Given text:

Monday August 8 2022
Livwutang’s Cav Empt Cassette came out on (duh) as a tape in January and now it’s up on SoundCloud. It is tricky, to create a mix that both works as a composition and suggests the identity of the DJ as much as that of the musicians. Livwutang does it, though. As usual, the body is activated without the head getting hammered. That’s also what livwutang does!
People haven’t been receiving the welcome email, frustratingly, so here is the dope on the newsletter and why you should subscribe. Thanks to all who do.
I loved the summer issue of the Poetry Project Newsletter (Issue #269 for those counting). I didn’t know anything about poet Kenward Elmslie, other than him being Joe Brainard’s partner. The result of eight friends remembering him over the course of four pages is like a very condensed novel or a short documentary. The casual mode of the memorial, outside the setting of a church, brings such a clarity to the selection, just the best bits of a life, feeling spoken even when written: how he sang, how he hated pretension, how he dealt with being rich, and how he approached the very grave commitment of friendship.
Teju Cole made a playlist of (mostly) Jamaican music, steady on, a few months ago, and it is a solid hour of singing and elevation.

Information shown:

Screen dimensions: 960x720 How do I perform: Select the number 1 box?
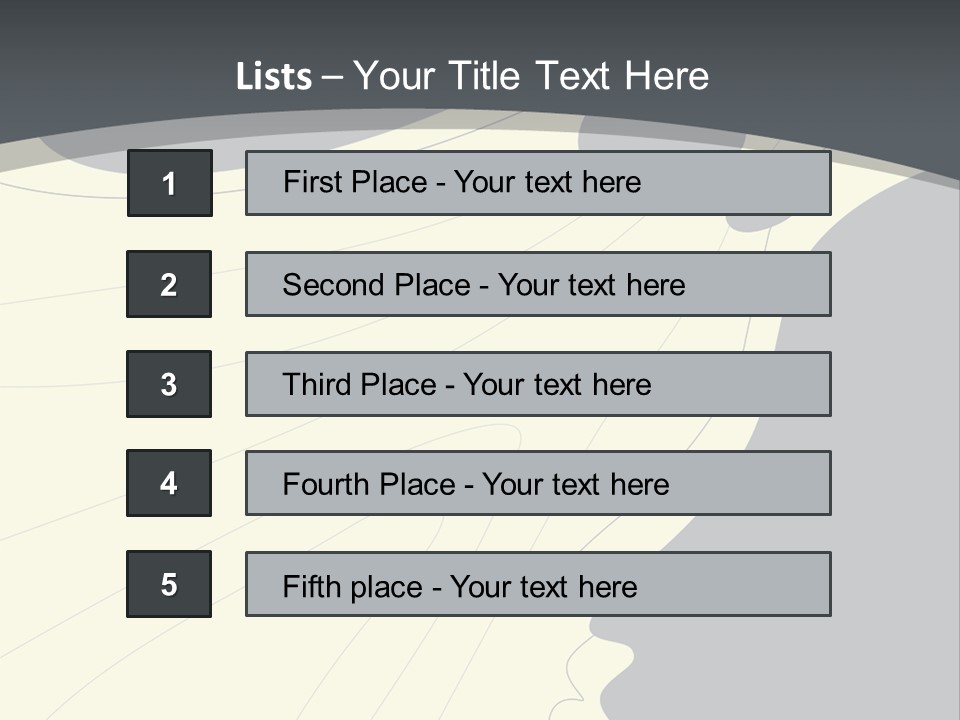[x=170, y=183]
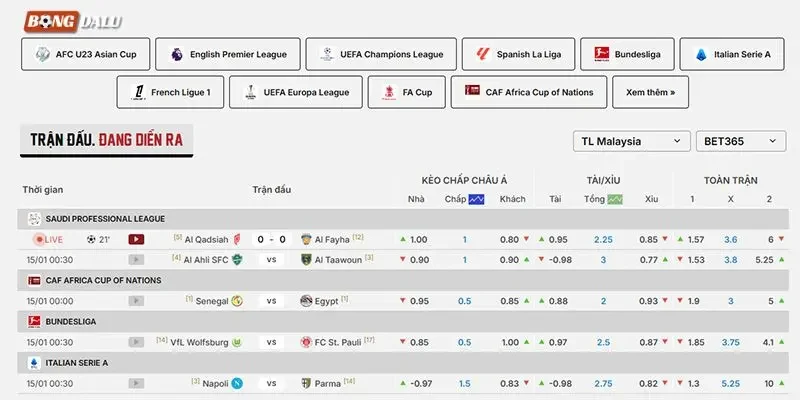Click the VfL Wolfsburg team crest

237,342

What the task requires: Reproduce the section of the blog post above that begins with the words "I loved the" and ends with "commitment of friendship.".

Result of the task:
I loved the summer issue of the Poetry Project Newsletter (Issue #269 for those counting). I didn’t know anything about poet Kenward Elmslie, other than him being Joe Brainard’s partner. The result of eight friends remembering him over the course of four pages is like a very condensed novel or a short documentary. The casual mode of the memorial, outside the setting of a church, brings such a clarity to the selection, just the best bits of a life, feeling spoken even when written: how he sang, how he hated pretension, how he dealt with being rich, and how he approached the very grave commitment of friendship.